◆ What to work on
Here are the records. Print them all exactly.

*** Given records ***

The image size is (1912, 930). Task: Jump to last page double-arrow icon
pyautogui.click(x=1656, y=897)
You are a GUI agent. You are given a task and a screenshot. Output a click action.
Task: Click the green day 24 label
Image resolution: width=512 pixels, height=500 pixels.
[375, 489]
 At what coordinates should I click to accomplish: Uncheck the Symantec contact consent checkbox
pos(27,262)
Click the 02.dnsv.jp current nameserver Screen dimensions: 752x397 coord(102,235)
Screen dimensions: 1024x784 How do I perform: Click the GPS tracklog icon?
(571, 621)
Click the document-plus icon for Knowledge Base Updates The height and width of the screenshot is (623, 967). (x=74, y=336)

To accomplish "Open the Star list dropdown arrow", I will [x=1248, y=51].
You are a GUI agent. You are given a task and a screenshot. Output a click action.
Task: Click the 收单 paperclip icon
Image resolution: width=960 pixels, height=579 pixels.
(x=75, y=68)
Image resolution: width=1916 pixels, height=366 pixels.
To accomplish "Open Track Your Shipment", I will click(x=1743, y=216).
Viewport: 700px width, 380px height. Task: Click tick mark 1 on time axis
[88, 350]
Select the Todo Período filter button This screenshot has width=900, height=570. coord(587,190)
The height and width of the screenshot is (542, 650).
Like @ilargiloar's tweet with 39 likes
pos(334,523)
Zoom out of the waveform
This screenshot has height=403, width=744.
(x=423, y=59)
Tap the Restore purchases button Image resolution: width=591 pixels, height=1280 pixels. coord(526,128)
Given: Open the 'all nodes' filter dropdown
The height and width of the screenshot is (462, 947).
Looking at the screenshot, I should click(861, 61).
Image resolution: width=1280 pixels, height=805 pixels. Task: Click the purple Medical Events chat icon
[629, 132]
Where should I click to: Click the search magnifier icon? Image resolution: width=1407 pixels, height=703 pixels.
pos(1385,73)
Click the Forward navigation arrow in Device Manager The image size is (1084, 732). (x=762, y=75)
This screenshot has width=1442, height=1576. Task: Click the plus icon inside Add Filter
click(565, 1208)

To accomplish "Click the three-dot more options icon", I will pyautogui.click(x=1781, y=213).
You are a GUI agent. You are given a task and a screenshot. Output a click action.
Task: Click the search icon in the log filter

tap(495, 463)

***

◆ Finished exercise
The image size is (1912, 930). Task: Jump to last page double-arrow icon
pyautogui.click(x=1656, y=897)
You are a GUI agent. You are given a task and a screenshot. Output a click action.
Task: Click the green day 24 label
Image resolution: width=512 pixels, height=500 pixels.
[375, 489]
 At what coordinates should I click to accomplish: Uncheck the Symantec contact consent checkbox
pos(27,262)
Click the 02.dnsv.jp current nameserver Screen dimensions: 752x397 coord(102,235)
Screen dimensions: 1024x784 How do I perform: Click the GPS tracklog icon?
(571, 621)
Click the document-plus icon for Knowledge Base Updates The height and width of the screenshot is (623, 967). (x=74, y=336)

To accomplish "Open the Star list dropdown arrow", I will [x=1248, y=51].
You are a GUI agent. You are given a task and a screenshot. Output a click action.
Task: Click the 收单 paperclip icon
Image resolution: width=960 pixels, height=579 pixels.
(x=75, y=68)
Image resolution: width=1916 pixels, height=366 pixels.
To accomplish "Open Track Your Shipment", I will click(x=1743, y=216).
Viewport: 700px width, 380px height. Task: Click tick mark 1 on time axis
[88, 350]
Select the Todo Período filter button This screenshot has width=900, height=570. coord(587,190)
The height and width of the screenshot is (542, 650).
Like @ilargiloar's tweet with 39 likes
pos(334,523)
Zoom out of the waveform
This screenshot has height=403, width=744.
(x=423, y=59)
Tap the Restore purchases button Image resolution: width=591 pixels, height=1280 pixels. coord(526,128)
Given: Open the 'all nodes' filter dropdown
The height and width of the screenshot is (462, 947).
Looking at the screenshot, I should click(861, 61).
Image resolution: width=1280 pixels, height=805 pixels. Task: Click the purple Medical Events chat icon
[629, 132]
Where should I click to: Click the search magnifier icon? Image resolution: width=1407 pixels, height=703 pixels.
pos(1385,73)
Click the Forward navigation arrow in Device Manager The image size is (1084, 732). (x=762, y=75)
This screenshot has width=1442, height=1576. Task: Click the plus icon inside Add Filter
click(565, 1208)

To accomplish "Click the three-dot more options icon", I will pyautogui.click(x=1781, y=213).
You are a GUI agent. You are given a task and a screenshot. Output a click action.
Task: Click the search icon in the log filter

tap(495, 463)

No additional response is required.